## [Task directions]
Rewrite all the rows below with "magnifier" renamed to "magnifying glass" and everything else unchanged. Leave the pictures out.

-- begin Data in this exercise --

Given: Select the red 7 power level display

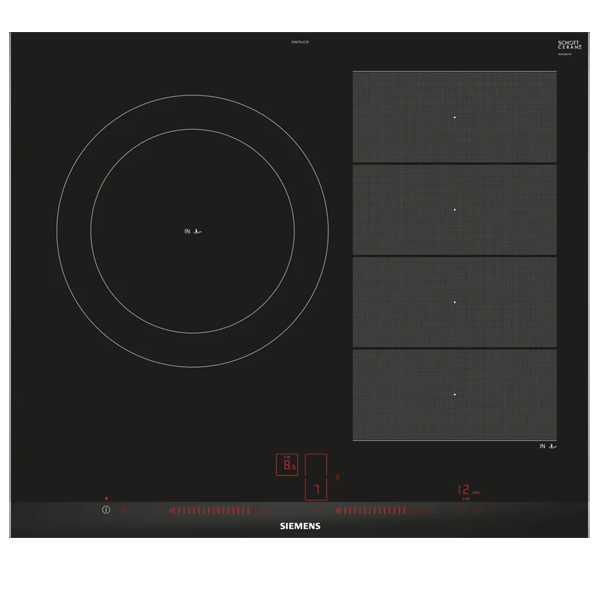Looking at the screenshot, I should point(316,489).
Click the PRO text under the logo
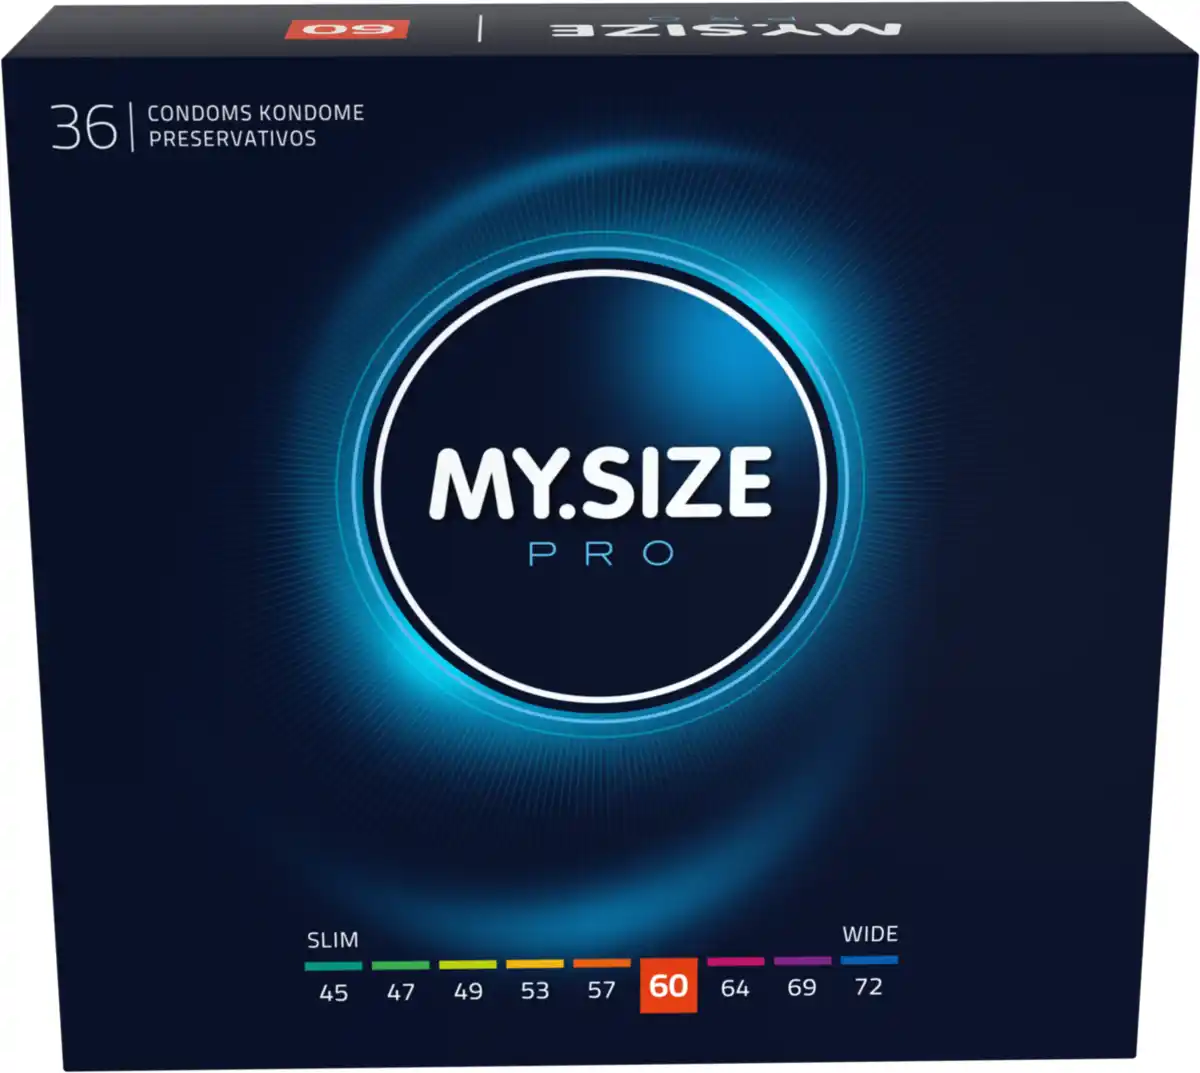Image resolution: width=1200 pixels, height=1073 pixels. point(601,554)
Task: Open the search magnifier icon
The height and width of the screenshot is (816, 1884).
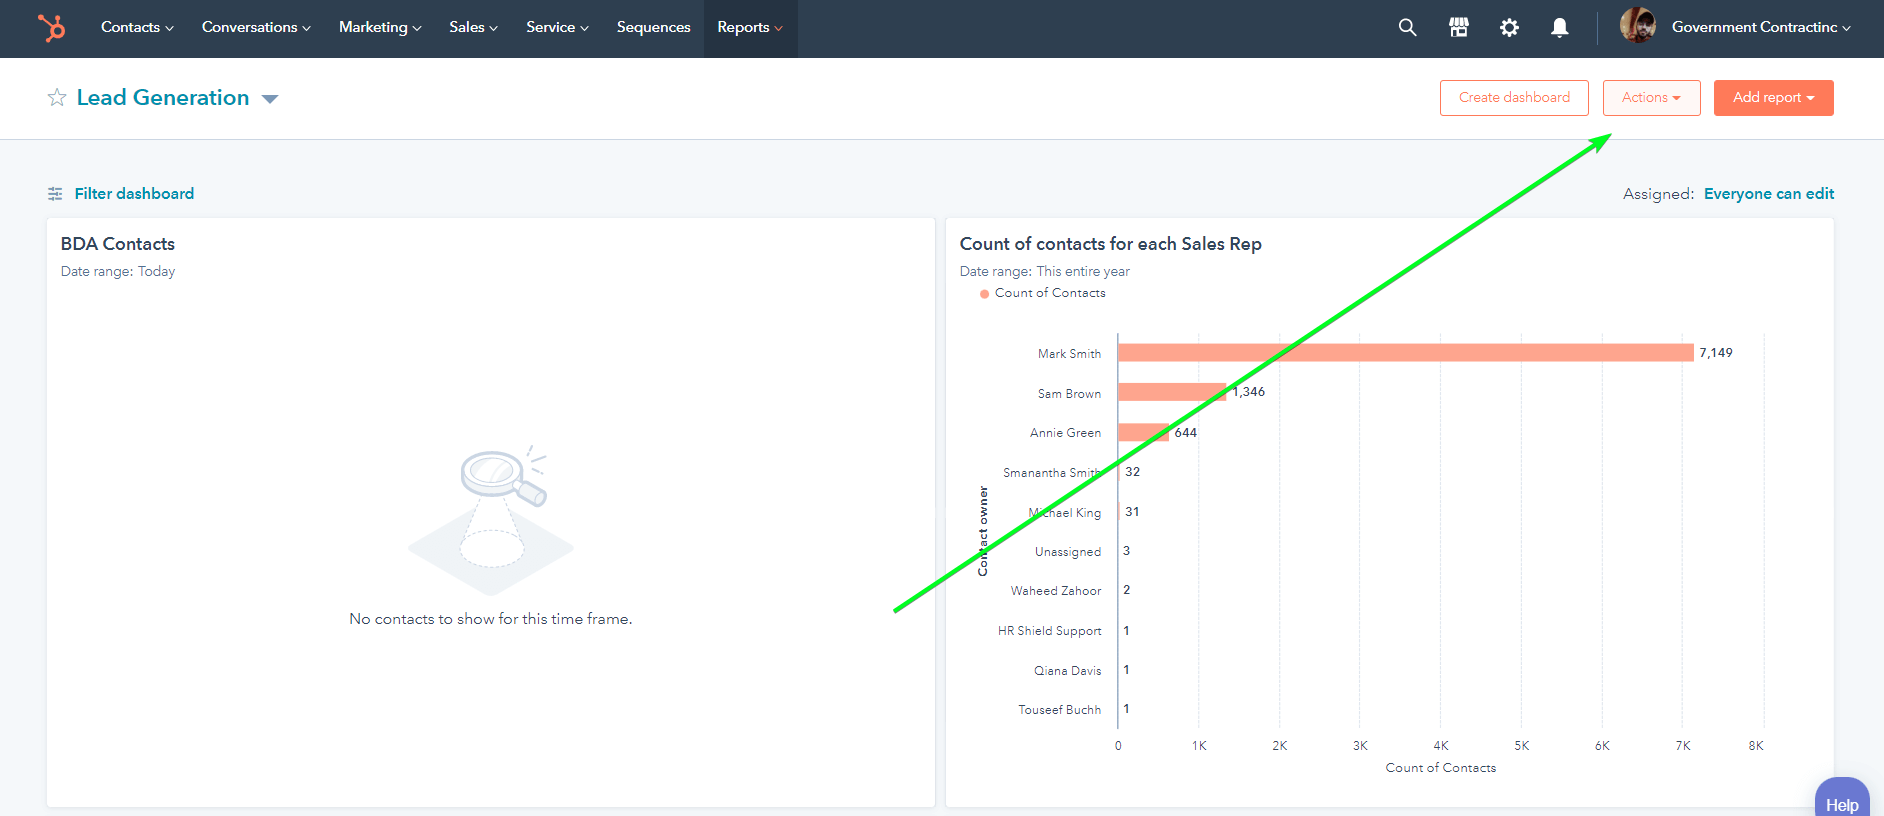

-- end Data in this exercise --

## [Final answer]
Given: Select the red 7 power level display

Looking at the screenshot, I should point(316,489).
Click the PRO text under the logo
Image resolution: width=1200 pixels, height=1073 pixels. point(601,554)
Task: Open the search magnifying glass icon
The height and width of the screenshot is (816, 1884).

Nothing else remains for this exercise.